◆ Try it:
Copy only those lines which run from the line containing "The image size" to the end of the entries below, both inclusive, exactly as written and with no pictures.
# # # # #
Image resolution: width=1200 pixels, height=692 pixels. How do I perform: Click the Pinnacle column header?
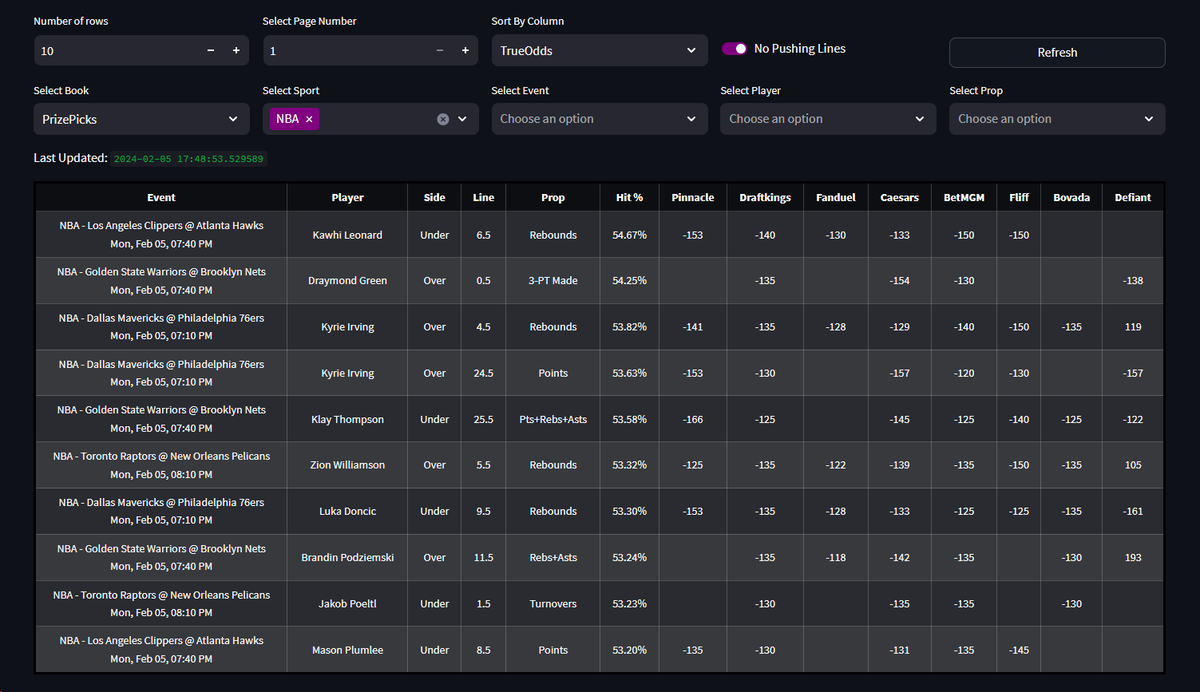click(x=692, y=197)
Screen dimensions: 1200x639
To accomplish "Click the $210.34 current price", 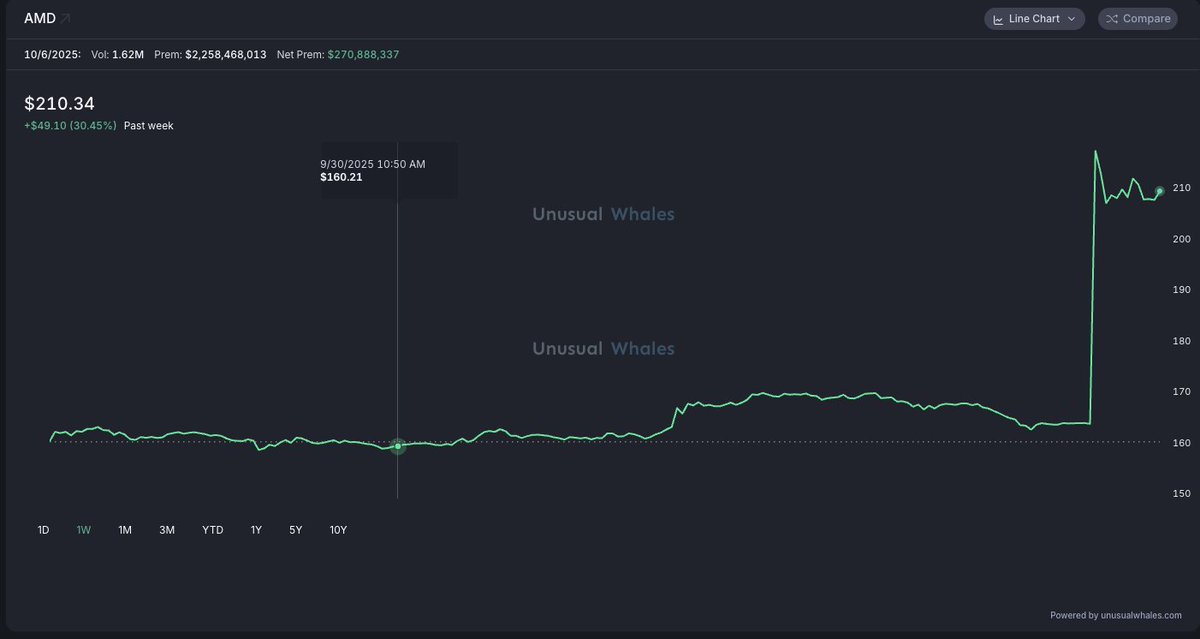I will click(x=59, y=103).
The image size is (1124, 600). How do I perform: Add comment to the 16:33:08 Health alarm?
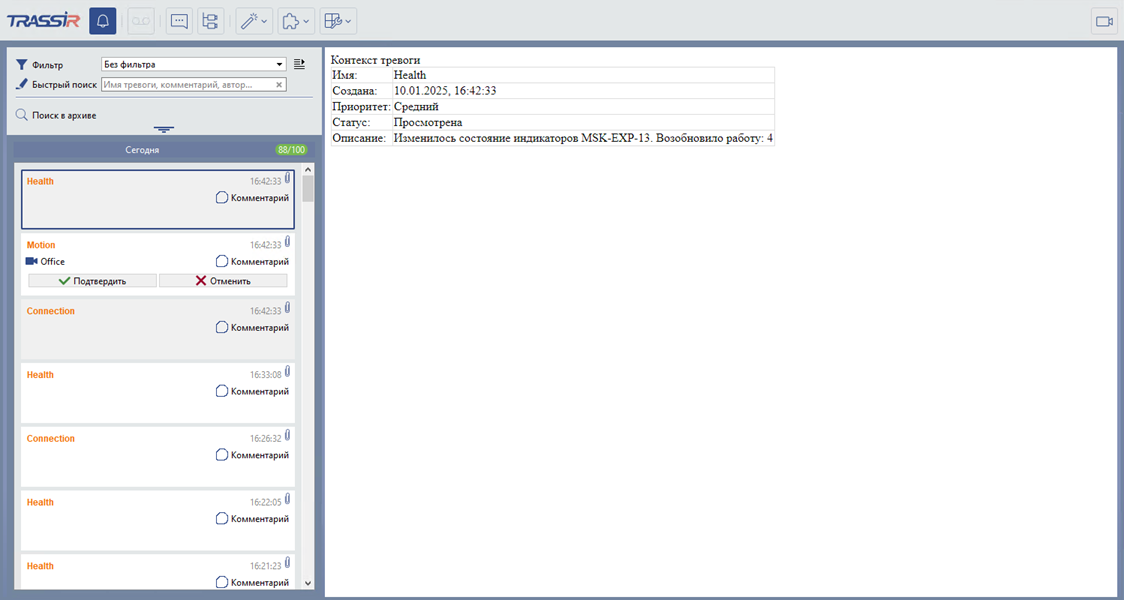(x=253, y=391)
# # # # #
◆ Task result:
The image size is (1124, 600). How do I perform: Add comment to the 16:33:08 Health alarm?
(x=253, y=391)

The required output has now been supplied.